Another pivotal decision early-on is location. Think twice before locating a franchise using only your intuition. A location on the outskirts of town might be more affordable but may be too remote for customers to reach conveniently. Other factors may be at play. For example, one franchisee thought his spot on a college campus was perfect for his fast-food franchise. Students were a built-in source of employees and customers. And they were — when they were around. But they disappeared for football games and vacations. At the end of each semester, they had little spending money left for take-out or delivery. The location had no parking and so had no other customers. It eventually moved to a freestanding building with a big parking lot. It still delivers to campus, but now also serves families, whose average order is much higher than a typical student’s tab.

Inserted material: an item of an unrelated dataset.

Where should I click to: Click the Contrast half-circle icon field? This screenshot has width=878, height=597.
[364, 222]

To find potentially successful locations, national chains use what’s called geographic-information-systems software that layers census and consumer-trend data upon every street and byway in the country. These tools can cost thousands of dollars. For a few hundred dollars, you can buy demographics reports for any ZIP Code in the country that will analyze population characteristics, income levels, lifestyle trends and even traffic patterns within about a mile of potential sites. You might want to pinpoint, for example, a high-traffic area with at least 40,000 cars a day, 50,000 people living within a two-mile radius, and retail locations nearby. Also consider whether adequate parking is available.

Another key to a franchise’s success is good customer service. That may include making additional investments to improve customer experiences, working overtime to satisfy customer time demands, and putting out extra effort to ensure products and services are done right.

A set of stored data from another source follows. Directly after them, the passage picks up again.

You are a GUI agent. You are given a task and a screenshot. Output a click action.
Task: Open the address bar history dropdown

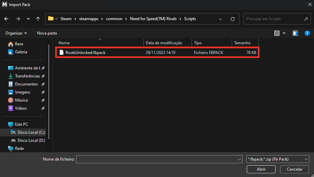(220, 19)
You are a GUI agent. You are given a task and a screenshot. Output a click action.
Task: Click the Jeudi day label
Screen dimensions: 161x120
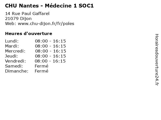(x=12, y=56)
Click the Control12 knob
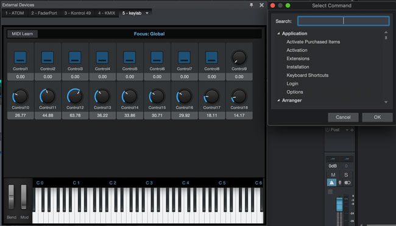 (x=75, y=96)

While franchise systems offer pre-set business formats, flexibility and versatility help a lot. That’s especially true when it comes to marketing and promotion. To bring customers in the door, successful franchisees report using tactics such as discount coupons, free samples, direct-mail ads and fax blasts. No marketing job is too small or difficult for a franchisee determined to succeed. Many have success with community-based marketing initiatives, such as those involving schools.

For every franchisee chasing success, there are many competitors engaged in the same pursuit. Studying the competition by visiting their locations and looking for help-wanted signs signaling expansion plans, for instance, helps long-lived franchisees know when to initiate marketing plans to counter rivals’ efforts.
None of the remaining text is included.